Aber wer weiß, vielleicht wird das alte Konstrukt ja erneut aufpoliert und dann mit weniger ausdrucksstarken Worten ausgestattet, auf dass es erneut auf eine Reise gehen kann, ohne am Ende dieser entdecken zu müssen, dass der Weg umsonst war.

Denn der 'Versuch' ist erst einmal die Erkenntnis darüber, nicht (vielleicht niemals) vollendet zu haben und bestenfalls die Ausgangsposition dafür, es zukünftig besser zu machen.

Nochmals Danke für Deine Einschätzung.
 

strolch

Mitglied
Gedicht 2007
[red]Wir[/red] sind Pioniere der Neuzeit
[red]wir[/red] müssen uns bewegen
deshalb bauen [red]wir[/red] an
komplizierten Konstrukten
die nur [red]wir[/red] verstehen.

[red]Wir[/red] polieren das Metall
mit Fleiß und Hingabe
bis es im Sonnenlicht glänzt
und nennen es fortan Argentum.

Bald schon treibt es uns fort
die Welt zu entdecken.
[red]Wir[/red] sehen Berge, Flüsse, Täler
und geben ihnen neue Namen
denn was[red] wir[/red] benennen gehört uns.

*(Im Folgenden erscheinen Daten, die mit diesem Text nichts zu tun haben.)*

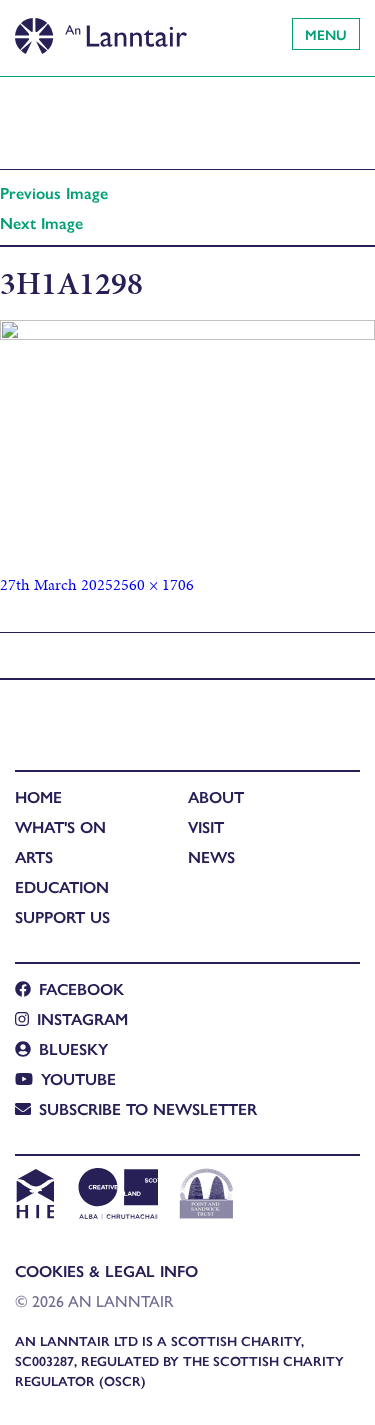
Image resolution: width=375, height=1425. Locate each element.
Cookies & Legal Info (106, 1270)
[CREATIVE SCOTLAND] (116, 1196)
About (216, 796)
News (211, 856)
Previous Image (54, 192)
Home (38, 796)
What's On (60, 826)
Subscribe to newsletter (148, 1108)
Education (62, 886)
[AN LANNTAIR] (101, 30)
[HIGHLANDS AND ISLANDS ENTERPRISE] (34, 1196)
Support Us (62, 916)
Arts (34, 856)
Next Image (41, 222)
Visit (206, 826)
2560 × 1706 (153, 584)
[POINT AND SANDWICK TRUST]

[red]Wir[/red] hören vom Land des Lächelns
und wollen es erobern.
[red]Wir[/red] legen tausende Kilometer
russische Steppe zurück
überqueren den Ural
bis nach Sibirien
folgen dem Lauf es Amur
und gelangen an den Ozean
den [red]wir[/red] mit letzter Kraft überqueren.

Einige Zeit später stehen unsere Wagen
in hölzernen Schuppen
die Reise war lang und lehrreich
auch [red]wir[/red] wissen nun
die Welt ist rund

und der Suezkanal
wurde lange schon gebaut.


soviel wir sind kein stilmittel mehr und wer ist wir?
lg brigitte
 

Andrasch

Mitglied
Diese These ist mir neu.
Du hast Dich für eine Meinung entschieden, zudem für die rote Farbe. Dann müsste Dir doch die Antwort klar sein.
Die Farbe allerdings steht dem Text. Danke dafür.



Andrasch
 

Andrasch

Mitglied
was mir gerade beim Durchlesen auffällt

ansonsten hätte bezüglich der Frage sicherlich auch ein 'siehe oben' ausgereicht.